Records drawn from a dataset:
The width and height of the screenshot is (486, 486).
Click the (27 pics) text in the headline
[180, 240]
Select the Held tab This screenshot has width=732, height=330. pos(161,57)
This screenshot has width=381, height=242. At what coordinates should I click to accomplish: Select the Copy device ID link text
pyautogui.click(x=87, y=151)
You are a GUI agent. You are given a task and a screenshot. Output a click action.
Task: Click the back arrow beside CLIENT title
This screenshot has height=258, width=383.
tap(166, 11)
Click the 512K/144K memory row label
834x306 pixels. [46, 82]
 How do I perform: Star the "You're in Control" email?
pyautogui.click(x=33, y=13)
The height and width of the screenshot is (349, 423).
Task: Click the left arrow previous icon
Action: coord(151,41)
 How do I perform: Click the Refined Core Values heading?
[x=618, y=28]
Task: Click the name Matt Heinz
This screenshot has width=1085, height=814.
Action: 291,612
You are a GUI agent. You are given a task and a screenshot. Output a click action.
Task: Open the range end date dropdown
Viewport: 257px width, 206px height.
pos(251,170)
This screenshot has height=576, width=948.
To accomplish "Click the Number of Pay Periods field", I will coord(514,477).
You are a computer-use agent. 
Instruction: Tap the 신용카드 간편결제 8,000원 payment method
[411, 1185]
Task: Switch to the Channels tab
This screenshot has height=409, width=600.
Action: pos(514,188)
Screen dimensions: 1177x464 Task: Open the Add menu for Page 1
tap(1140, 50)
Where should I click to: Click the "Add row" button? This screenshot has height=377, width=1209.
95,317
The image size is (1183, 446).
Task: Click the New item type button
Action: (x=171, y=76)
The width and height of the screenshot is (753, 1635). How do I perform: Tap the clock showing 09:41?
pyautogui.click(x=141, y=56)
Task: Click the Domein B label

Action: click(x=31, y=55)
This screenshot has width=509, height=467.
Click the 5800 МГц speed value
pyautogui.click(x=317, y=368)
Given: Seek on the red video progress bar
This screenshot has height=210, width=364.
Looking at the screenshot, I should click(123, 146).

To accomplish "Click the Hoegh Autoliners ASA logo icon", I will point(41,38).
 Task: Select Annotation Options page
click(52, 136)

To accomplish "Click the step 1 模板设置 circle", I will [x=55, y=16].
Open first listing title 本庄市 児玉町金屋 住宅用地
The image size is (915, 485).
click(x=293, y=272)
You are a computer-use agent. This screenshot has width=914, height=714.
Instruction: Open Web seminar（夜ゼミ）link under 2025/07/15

What to work on:
Copy out the records above without altering anything.

Response to this task:
The width and height of the screenshot is (486, 486).
Click the (27 pics) text in the headline
[180, 240]
Select the Held tab This screenshot has width=732, height=330. pos(161,57)
This screenshot has width=381, height=242. At what coordinates should I click to accomplish: Select the Copy device ID link text
pyautogui.click(x=87, y=151)
You are a GUI agent. You are given a task and a screenshot. Output a click action.
Task: Click the back arrow beside CLIENT title
This screenshot has height=258, width=383.
tap(166, 11)
Click the 512K/144K memory row label
834x306 pixels. [46, 82]
 How do I perform: Star the "You're in Control" email?
pyautogui.click(x=33, y=13)
The height and width of the screenshot is (349, 423).
Task: Click the left arrow previous icon
Action: coord(151,41)
 How do I perform: Click the Refined Core Values heading?
[x=618, y=28]
Task: Click the name Matt Heinz
This screenshot has width=1085, height=814.
Action: 291,612
You are a GUI agent. You are given a task and a screenshot. Output a click action.
Task: Open the range end date dropdown
Viewport: 257px width, 206px height.
pos(251,170)
This screenshot has height=576, width=948.
To accomplish "Click the Number of Pay Periods field", I will coord(514,477).
You are a computer-use agent. 
Instruction: Tap the 신용카드 간편결제 8,000원 payment method
[411, 1185]
Task: Switch to the Channels tab
This screenshot has height=409, width=600.
Action: pos(514,188)
Screen dimensions: 1177x464 Task: Open the Add menu for Page 1
tap(1140, 50)
Where should I click to: Click the "Add row" button? This screenshot has height=377, width=1209.
95,317
The image size is (1183, 446).
Task: Click the New item type button
Action: (x=171, y=76)
The width and height of the screenshot is (753, 1635). How do I perform: Tap the clock showing 09:41?
pyautogui.click(x=141, y=56)
Task: Click the Domein B label

Action: click(x=31, y=55)
This screenshot has width=509, height=467.
Click the 5800 МГц speed value
pyautogui.click(x=317, y=368)
Given: Seek on the red video progress bar
This screenshot has height=210, width=364.
Looking at the screenshot, I should click(123, 146).

To accomplish "Click the Hoegh Autoliners ASA logo icon", I will point(41,38).
 Task: Select Annotation Options page
click(52, 136)

To accomplish "Click the step 1 模板设置 circle", I will [x=55, y=16].
Open first listing title 本庄市 児玉町金屋 住宅用地
The image size is (915, 485).
click(x=293, y=272)
You are a computer-use agent. This screenshot has width=914, height=714.
Instruction: Open Web seminar（夜ゼミ）link under 2025/07/15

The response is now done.